As interviews for residency, medical school, or even job interviews approach here are 5 tips on how to have a successful interview!

1. Arrive 10-15 minutes early
In the military, we consider 15 minutes early: on time and on time we consider: late. If you use that same philosophy, you will set yourself up for success for the rest of your career. Consider taking the route you will take the morning of the interview the night before to determine how much time will be needed. Always factor in an additional 20-30 minutes to buffer for traffic. Arrive early and use this time to review your application, CV, and research. You will be expected to know everything that is listed, so use this time to review. Alternatively, you can meet with other applicants or speak with the staff and learn first hand about their program.

2. Remember the whole day is an interview. 
Some of my interviews, for example Harvard, lasted all day from 7am-5pm. Remember someone is always watching you from the moment you walk into the building until the moment you leave.
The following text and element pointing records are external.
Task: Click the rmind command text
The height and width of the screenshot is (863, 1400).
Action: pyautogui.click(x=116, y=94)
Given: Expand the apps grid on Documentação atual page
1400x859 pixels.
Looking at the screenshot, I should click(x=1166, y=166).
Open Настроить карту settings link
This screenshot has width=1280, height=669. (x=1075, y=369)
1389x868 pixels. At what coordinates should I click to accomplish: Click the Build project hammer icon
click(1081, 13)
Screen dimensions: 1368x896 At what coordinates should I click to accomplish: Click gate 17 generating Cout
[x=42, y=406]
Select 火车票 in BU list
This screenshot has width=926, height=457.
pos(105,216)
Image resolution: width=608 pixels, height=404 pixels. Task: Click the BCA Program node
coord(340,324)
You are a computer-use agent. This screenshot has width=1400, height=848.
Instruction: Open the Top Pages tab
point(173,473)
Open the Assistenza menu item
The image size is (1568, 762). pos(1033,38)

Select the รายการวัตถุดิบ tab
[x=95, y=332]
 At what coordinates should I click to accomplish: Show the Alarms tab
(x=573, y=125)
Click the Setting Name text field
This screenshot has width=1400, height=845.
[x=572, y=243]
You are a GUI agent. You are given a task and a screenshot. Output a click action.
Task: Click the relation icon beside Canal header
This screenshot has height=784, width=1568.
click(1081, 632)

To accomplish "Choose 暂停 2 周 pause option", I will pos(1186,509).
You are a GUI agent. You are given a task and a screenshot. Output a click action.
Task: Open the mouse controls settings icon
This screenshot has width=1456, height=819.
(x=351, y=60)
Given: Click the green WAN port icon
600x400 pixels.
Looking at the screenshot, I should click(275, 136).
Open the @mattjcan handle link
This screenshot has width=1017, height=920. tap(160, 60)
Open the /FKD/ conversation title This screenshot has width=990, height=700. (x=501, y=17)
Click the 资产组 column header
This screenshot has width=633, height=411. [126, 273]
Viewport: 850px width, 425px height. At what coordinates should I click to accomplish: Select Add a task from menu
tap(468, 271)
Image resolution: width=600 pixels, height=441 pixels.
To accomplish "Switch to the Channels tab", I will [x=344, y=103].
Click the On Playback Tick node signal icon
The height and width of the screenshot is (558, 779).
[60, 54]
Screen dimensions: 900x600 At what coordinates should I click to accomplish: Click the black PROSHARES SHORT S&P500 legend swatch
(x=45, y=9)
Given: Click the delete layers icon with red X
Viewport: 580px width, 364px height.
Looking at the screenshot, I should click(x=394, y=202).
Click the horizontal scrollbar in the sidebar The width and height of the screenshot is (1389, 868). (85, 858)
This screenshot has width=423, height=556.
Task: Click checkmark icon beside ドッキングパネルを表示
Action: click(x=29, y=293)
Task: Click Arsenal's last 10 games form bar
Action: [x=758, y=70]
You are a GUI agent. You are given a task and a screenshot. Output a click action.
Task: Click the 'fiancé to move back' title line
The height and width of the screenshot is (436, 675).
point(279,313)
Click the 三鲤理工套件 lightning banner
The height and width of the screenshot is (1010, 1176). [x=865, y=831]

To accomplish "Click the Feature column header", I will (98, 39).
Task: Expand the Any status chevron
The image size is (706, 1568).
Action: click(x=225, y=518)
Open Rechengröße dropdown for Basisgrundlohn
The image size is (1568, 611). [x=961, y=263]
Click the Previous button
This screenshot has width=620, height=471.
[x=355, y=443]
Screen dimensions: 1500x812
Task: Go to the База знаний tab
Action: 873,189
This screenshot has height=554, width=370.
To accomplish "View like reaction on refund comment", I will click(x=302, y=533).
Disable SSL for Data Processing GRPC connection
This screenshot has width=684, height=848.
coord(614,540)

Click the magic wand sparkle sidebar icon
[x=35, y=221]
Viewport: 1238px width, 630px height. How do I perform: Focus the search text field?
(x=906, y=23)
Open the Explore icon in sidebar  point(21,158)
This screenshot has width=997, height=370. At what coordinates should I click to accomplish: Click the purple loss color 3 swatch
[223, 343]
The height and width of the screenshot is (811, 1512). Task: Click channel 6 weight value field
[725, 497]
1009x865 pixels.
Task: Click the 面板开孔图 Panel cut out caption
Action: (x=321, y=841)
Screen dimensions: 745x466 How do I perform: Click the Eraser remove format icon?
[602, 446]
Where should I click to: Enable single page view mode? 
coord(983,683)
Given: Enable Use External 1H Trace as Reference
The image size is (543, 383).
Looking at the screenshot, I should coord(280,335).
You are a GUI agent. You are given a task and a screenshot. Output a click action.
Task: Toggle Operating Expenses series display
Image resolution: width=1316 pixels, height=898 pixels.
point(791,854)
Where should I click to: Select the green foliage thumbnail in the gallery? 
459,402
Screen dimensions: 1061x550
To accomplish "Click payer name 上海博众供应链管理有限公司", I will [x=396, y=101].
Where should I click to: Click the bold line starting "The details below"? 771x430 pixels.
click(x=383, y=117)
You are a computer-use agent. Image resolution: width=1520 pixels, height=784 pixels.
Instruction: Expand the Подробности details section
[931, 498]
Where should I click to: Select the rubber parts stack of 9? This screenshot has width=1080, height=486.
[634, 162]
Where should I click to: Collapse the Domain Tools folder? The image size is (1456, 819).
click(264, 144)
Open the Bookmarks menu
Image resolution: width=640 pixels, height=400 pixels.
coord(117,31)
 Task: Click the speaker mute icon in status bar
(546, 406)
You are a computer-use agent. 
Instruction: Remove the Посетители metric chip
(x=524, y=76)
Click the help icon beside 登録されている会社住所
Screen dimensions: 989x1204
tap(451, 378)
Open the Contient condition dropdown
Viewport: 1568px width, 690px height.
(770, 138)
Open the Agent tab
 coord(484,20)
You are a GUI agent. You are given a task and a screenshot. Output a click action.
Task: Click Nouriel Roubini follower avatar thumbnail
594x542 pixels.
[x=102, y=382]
Be nice to everyone, from the front desk clerk to housekeeping. The last thing you want on your interview day is for someone from ancillary staff telling one of the interviewers negative things about you.
3. Have an extra CV on hand
This will come in handy during the interview as documents become lost all the time. Having an extra CV or application with you just shows the interviewer that you came prepared.
4. Have a list of pre-written questions to ask
When I interviewed applicants during medical school, the applicants who had several questions to ask stood out. Does who did not have any questions to ask raised red flags. And I always brought this up during our committee meetings. Research the school or program that you are interviewing and determine what things that you like about the program and what things don’t you like. Keep this tally for each program and when it comes down to ranking each school, you can refer back to it instead of trying to remember each detail about each program. Use the things that you didn’t like about the program and turn them into questions for clarification to ask during the interview.
5. Be yourself 
This is probably the most important thing that you can do. The fact that you received an interview means that you fit the programs criteria on paper. Now, the program just wants to know if you will be a good fit in person. Don’t try to be something that you aren’t, just be yourself. Interviewers can see through this and can see who is not being themselves. Just relax, enjoy the interview and be yourself.
Remember, you put in all of the hard work. Now it’s just time to showcase and sell yourself. Good luck!